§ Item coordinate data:
++++++++
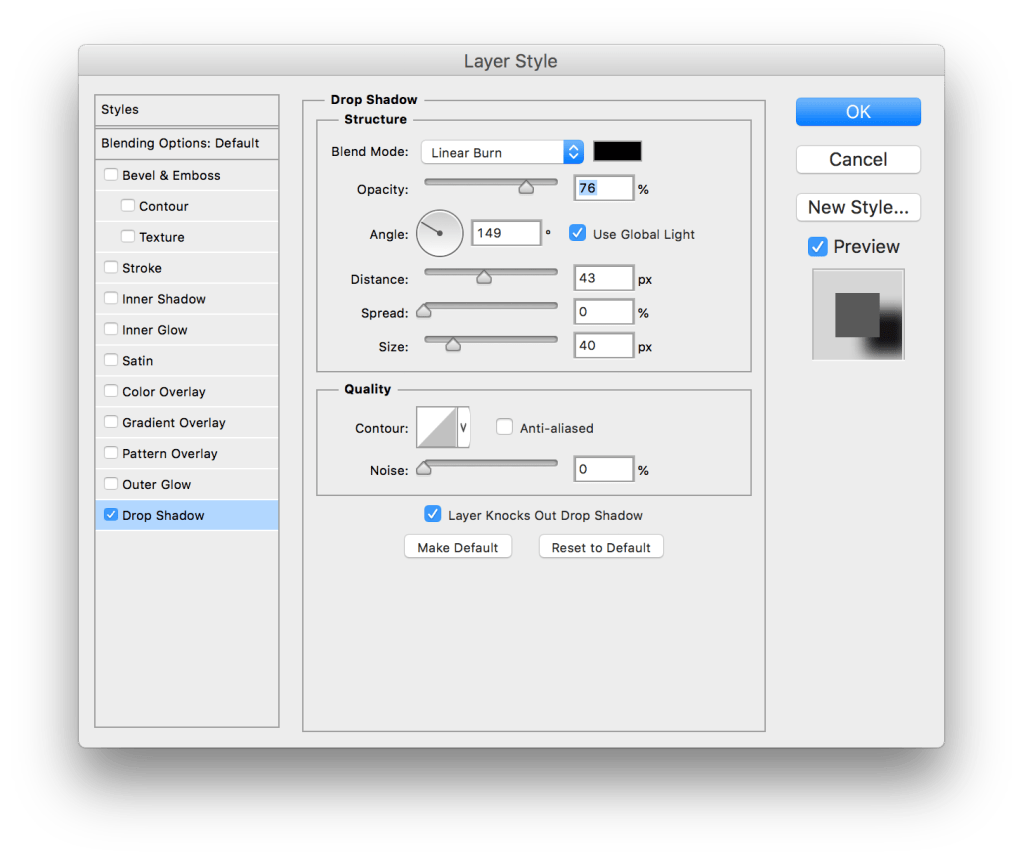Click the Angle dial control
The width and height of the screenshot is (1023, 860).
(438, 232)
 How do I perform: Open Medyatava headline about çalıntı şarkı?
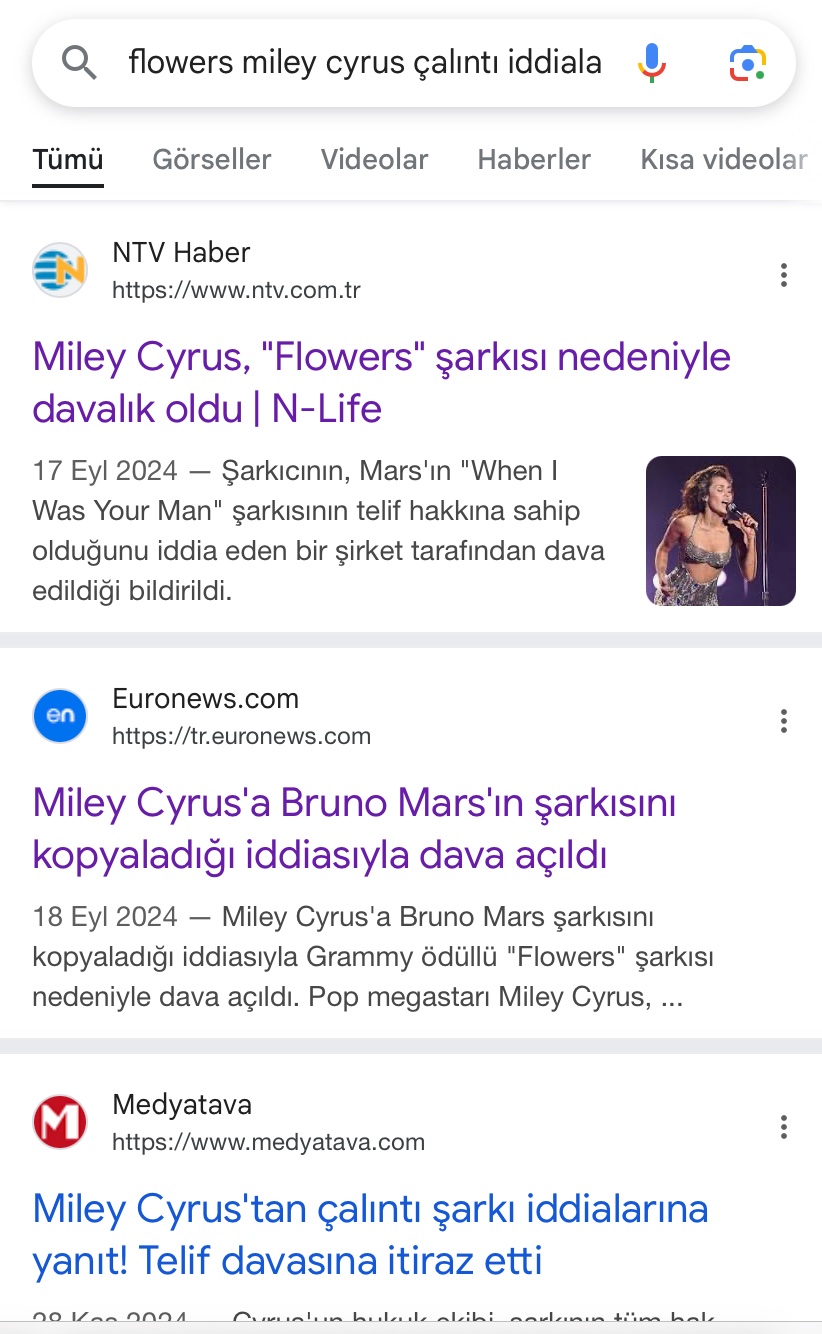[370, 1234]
++++++++
§ Goal of the exercise: Rename "headline" to "article" throughout the records and reproduce them with nothing else altered. Leave out the pictures.

§ Answer to this exercise:
Click the Angle dial control
The width and height of the screenshot is (1023, 860).
(438, 232)
 How do I perform: Open Medyatava article about çalıntı şarkı?
[370, 1234]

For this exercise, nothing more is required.